# 提供テキスト
ホテルカリフォルニア的金融政策

9月18日のQE縮小見送りについて、英フィナンシャルタイムズは「薬物依存の危険性は、それが次第に強迫性を増すことだ。このことは、9月半ばの出来事の1つの教訓かもしれない」と書いたが、薬物依存はダラダラ続きやすい。

ダラス連銀のフィッシャー総裁が『ホテルカリフォルニア的金融政策』と呼ぶQEをやめて、バーナンキはなんとか「出口」に向おうとしたが、悪魔の囁きからかQE縮小を見送ってしまった。「あなたは、好きな時にチェックアウトできます。しかし、あなたは二度と立ち去ることはできません」というホテルカリフォルニアの歌詞が浮かんできそうだ。

FOMC後、筆者のところにはファンド運用者からの電話が急増している。その内容を簡単に言うと、

  1. 「中央銀行は政策変更時の市場のショック(サプライズ)を軽減するようにもっていくのが普通だ。そういう意味では18日は織込み済みの100億ドルの縮小をする絶好のチャンスだった。市場のボラティリティが上がらないようにするのがFRBの仕事だ。しかし、わざわざボラティリティを上げるような緩和縮小先送りをしている」
  2. 「シリア攻撃問題以降、オバマは迷走している。今回のQE縮小見送りはオバマがサマーズ指名に失敗したことが大きく影響している。オバマのクリントン政権コピー戦略は失敗するかも知れない」

# 資料
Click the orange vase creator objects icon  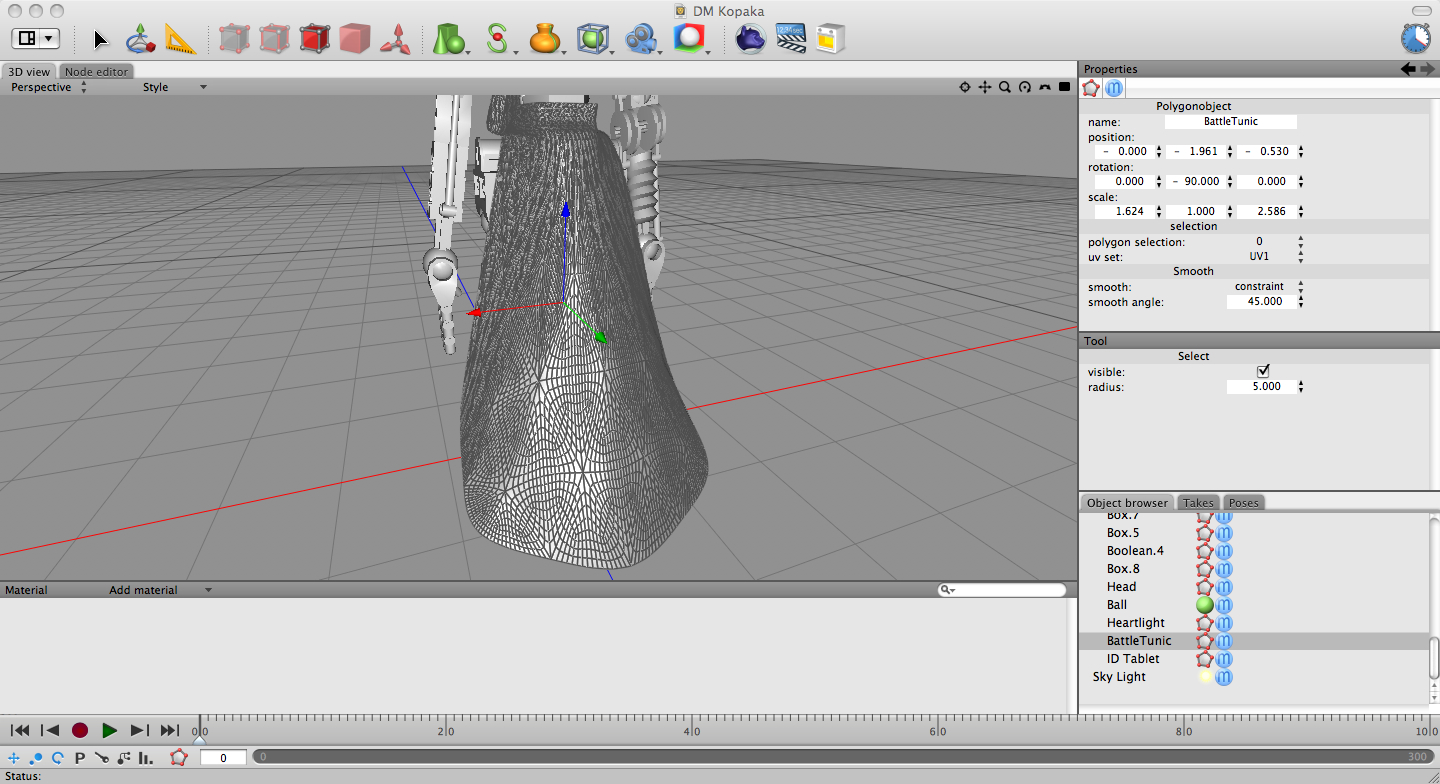(x=544, y=39)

# 設問 1
QE縮小見送りに関する文章では、QEを「ホテルカリフォルニア的金融政策」と呼んでいるのは誰か。
# 設問 2
QE縮小見送りに関する文章を、最後の文のあとから書き進めてください。

# 解答 1
ダラス連銀のフィッシャー総裁。

# 解答 2
という2点である。

マーケット参加者はFRBの政策に「疑念」を持ち、オバマ大統領の指導力不足に不安を感じているようだ。シリア問題でのオバマ大統領の優柔不断さは「米国は世界の警察をやめた」というメッセージを発しており、領土問題などを抱える日本にとっても今後深刻な問題となりかねない。QE縮小開始を先送りしたものの、NYダウが軟調な展開となっているのは、連邦政府債務上限問題もあるが、オバマやFRBが市場から信任を失っていることも大きい。

NYダウ(日足) 5日連続安

上段:14日ADX(赤)・26日標準偏差ボラティリティ(青)
下段:21日ボリンジャーバンド1シグマ(緑)


(出所:石原順)

グリーンスパンの時代には「グリーンスパン・マジック」といって市場の意表を突くようなことを頻繁にやったFOMCだが、「バーナンキは直球勝負の人であり、ワザと市場の期待をはぐらかすような変化球を投げる人物ではない」というのがこれまでの市場の評価だった。したがって、今回の緩和見送りには「なにか政治的な問題があったのではないか?」とみる運用者も多い。

9月23日にはダラス連銀のフィッシャー総裁が「前週のFOMCで緩和縮小を見送ったことで、FRBの信認は著しく傷ついた」「今回の会合で何も措置を打ち出さなければ、将来的な政策運営への不透明感が増し、FRBのコミュニケーションに対する信認が疑問視されるとの考えを伝えた」と述べたが、ファンド勢の多くは、「市場の値動きよりも、それが問題だ」と語っている。

9月20日にセントルイス連銀のブラード総裁が、「経済指標で一段と強い景気動向が示された場合、10月の連邦公開市場委員会(FOMC)で量的緩和の縮小に踏み切ることもあり得る」と発言したが、9月23日にはニューヨーク連銀のダドリー総裁が「FRBは当面、米経済に対する逆風に引き続き強く対抗していく必要がある」と緩和継続の必要性強調している。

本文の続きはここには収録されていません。